Expectation Reference#

This page gives an overview of all available datapact expectations.

class datapact.Asserter(parent: SeriesTest, critical: bool)#
be_between(minimum: float, maximum: float)#

checks the value range.

Parameters:
  • minimum – if there’s a value lower than this, it will fail.

  • maximum – if there’s a value higher than this, it will fail.

Examples

>>> dp.age.should.be_between(0, 150)
be_positive()#

checks if all values are 0 or higher.

Examples

>>> dp.age.should.be_positive()
be_negative()#

checks if all values are 0 or smaller.

Examples

>>> dp.debt.should.be_negative()
not_be_na()#

checks if all values are non-na.

Examples

>>> dp.user_id.must.not_be_na()
be_one_of(*allowed_values)#

checks if values are in the allowed values.

Examples

>>> dp.state.must.be_one_of("active", "sleeping", "inactive")
be_date()#

checks if all values are ISO8601-compliant dates. datetimes will be rejected.

Examples

>>> dp.day.must.be_date()
be_datetime()#

checks if all values are ISO8601-compliant datetimes.

Examples

>>> dp.timestamp.must.be_datetime()
be_unix_epoch()#

checks if all values are unix epoch-compliant timestamps.

Examples

>>> dp.timestamp.must.be_unix_epoch()
be_normal_distributed(alpha: float = 0.05)#

performs a normaltest.

uses scipy.stats.normaltest under the hood.

Parameters:

alpha – sensitivity of the test. low value = more sensitive.

Examples

>>> dp.salary.should.be_normal(alpha=0.1)
match_sample(sample, alpha=0.05)#

checks if series is from same distribution as sample using a kolmogorov-smirnoff-test.

Parameters:

sample – list-like sample to compare to

Examples

>>> dp.age.should.match_sample(reference_sample)
match_cdf(cdf: Callable, args, N=20, alpha=0.05)#

checks if series is from distribution as given by cdf using a kolmogorov-smirnoff-test.

Parameters:
  • cdf – Callable Used to calculate the cdf.

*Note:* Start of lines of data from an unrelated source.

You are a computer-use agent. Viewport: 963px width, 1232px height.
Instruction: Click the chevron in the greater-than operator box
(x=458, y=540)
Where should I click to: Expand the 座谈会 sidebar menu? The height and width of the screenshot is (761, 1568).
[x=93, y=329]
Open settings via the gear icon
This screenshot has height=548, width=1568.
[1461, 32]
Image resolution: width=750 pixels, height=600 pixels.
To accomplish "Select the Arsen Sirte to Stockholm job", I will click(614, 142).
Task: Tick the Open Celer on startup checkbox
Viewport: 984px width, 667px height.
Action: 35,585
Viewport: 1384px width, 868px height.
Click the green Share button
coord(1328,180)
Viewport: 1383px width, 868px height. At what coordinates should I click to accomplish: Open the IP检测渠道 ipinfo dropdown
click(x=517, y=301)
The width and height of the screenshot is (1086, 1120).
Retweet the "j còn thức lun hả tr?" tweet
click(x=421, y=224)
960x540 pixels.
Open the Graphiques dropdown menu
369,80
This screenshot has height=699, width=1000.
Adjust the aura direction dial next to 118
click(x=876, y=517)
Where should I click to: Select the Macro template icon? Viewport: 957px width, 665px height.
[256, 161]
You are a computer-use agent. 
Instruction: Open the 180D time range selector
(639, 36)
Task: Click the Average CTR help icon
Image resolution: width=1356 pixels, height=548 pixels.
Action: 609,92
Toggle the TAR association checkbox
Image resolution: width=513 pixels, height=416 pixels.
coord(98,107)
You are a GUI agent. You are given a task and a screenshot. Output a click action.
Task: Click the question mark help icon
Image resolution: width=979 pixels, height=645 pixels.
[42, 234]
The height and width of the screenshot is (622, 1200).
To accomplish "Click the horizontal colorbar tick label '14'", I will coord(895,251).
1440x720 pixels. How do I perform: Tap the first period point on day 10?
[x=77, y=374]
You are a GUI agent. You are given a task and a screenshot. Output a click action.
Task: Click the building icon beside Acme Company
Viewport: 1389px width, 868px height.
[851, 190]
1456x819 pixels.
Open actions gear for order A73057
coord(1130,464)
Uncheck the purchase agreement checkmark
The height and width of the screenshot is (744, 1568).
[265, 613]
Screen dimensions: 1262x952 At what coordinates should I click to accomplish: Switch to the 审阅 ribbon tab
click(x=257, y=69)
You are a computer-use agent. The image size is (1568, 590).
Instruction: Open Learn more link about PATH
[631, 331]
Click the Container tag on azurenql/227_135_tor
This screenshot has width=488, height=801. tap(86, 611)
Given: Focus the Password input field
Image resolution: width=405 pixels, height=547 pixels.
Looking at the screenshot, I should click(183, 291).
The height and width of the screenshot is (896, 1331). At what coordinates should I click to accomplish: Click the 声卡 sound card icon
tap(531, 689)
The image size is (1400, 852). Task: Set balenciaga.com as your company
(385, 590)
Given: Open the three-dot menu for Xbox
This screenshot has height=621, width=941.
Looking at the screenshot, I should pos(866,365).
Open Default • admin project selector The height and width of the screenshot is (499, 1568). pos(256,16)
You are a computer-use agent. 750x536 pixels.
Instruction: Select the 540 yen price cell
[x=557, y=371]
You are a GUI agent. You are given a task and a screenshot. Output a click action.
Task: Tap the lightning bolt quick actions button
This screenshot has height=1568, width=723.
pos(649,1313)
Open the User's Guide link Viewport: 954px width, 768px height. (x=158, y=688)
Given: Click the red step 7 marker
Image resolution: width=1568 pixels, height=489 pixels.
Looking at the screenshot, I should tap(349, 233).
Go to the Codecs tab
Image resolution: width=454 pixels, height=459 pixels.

  • args – Distribution parameters, given to cdf.

Examples

>>> dp.wins.should.match_sample(scipy.stats.binom)
be_binomial_distributed(n, p=0.5, N=20, alpha=0.05)#

checks if series is binomial distributed using a kolmogorov-smirnoff-test.

Parameters:
  • n – number number of draws

  • p – probability of success

Examples

>>> dp.heads.should.be_binomial_distributed()
be_poisson_distributed(l, N=20, alpha=0.05)#

checks if series is poisson distributed using a kolmogorov-smirnoff-test.

Parameters:

l – number lambda for poission distribution

Examples

>>> dp.new_covid_cases.should.be_poisson_distributed(10)
have_average_between(minimum: float, maximum: float)#

checks if average is between min and max.

Examples

>>> dp.size.should.have_average_between(4, 5)
have_variance_between(minimum: float, maximum: float)#

checks if average is in given range.

Examples

>>> dp.size.should.have_variance_between(150, 170)
have_median_between(minimum: float, maximum: float)#

checks if median is in given range.

Examples

>>> dp.size.should.have_median_between(150, 170)
have_percentile_between(p: float, minimum: float, maximum: float)#

checks if percentile / quantile is in given range.

Examples

>>> dp.size.should.have_percentile_between(.95, 10, 20)
have_no_outliers(alpha=0.05)#

verifies that series has no outliers using Grubbs test.

Examples

>>> dp.size.should.have_no_outliers()
fulfill(custom_assertion: Callable[[Series], Optional[str]])#

checks if series passes your custom validator

Examples

>>> def custom_assertion(series: pandas.Series):
...     if series.max() > 100:
...         return "too high"
>>> dp.user_id.must.fulfill(custom_assertion)